US commanders differ on troop withdrawal from Iraq

Written By DNA Web Team | Updated:

Top Pentagon Generals and US military commanders in Iraq are engaged in a behind-the-scenes debate about how fast and deep US troop reduction in Iraq should be.

US might reduce forces by half which could bring troop levels below 1,00,000

WASHINGTON: Top Pentagon Generals and US military commanders in Iraq are engaged in a behind-the-scenes debate about how fast and deep US troop reduction in Iraq should be, The New York Times reported on its website late on Friday. Citing unnamed administration officials, the newspaper said commanders in the field favour slow reductions while senior generals at the Pentagon favour cutting the number of combat troops more deeply.

General Peter Pace, the chairman of the Joint Chiefs of Staff, and General George Casey, the Army chief of staff, are said to be leaning toward a recommendation that steep reductions by the end of 2008, perhaps to half of the 20 combat brigades now in Iraq, should be the administration’s goal, the report said.

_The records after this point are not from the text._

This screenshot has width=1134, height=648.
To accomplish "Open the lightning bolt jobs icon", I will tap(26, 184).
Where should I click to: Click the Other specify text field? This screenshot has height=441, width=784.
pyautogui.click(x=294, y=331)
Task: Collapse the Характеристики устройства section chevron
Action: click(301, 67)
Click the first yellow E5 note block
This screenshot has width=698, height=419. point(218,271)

Such a drawdown would be deeper and faster than General David Petraeus, the top commander in Iraq, is expected to recommend next month, according to The Times. “If you’re out in Baghdad you might have a different priority for where you want the troops,” the paper quotes an administration official as saying. It has been known since the spring that the White House was considering options for reducing combat forces in Iraq by almost half in 2008, which could bring overall troop levels below 100,000, the report said. But the shape of the debate is only beginning to emerge.

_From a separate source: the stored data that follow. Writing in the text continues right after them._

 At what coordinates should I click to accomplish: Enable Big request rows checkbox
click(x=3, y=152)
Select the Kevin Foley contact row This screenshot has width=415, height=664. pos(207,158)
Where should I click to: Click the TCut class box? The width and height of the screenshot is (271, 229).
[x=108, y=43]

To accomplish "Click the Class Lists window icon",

President George W Bush will have to weigh whether such steep reductions in 2008 would risk eroding fragile security gains achieved in Iraq in recent months, The Times said.

A Pentagon official who supports a sharp drawdown described the steep troop reductions as “what we’re shooting for, our initial goal.” The official said a drawdown to 10 brigades would enable the Army to give soldiers at least a year at home for every year they are deployed, an objective of Defense Secretary Robert Gates. Most soldiers are now serving 15 months in Iraq and get a year or less at home.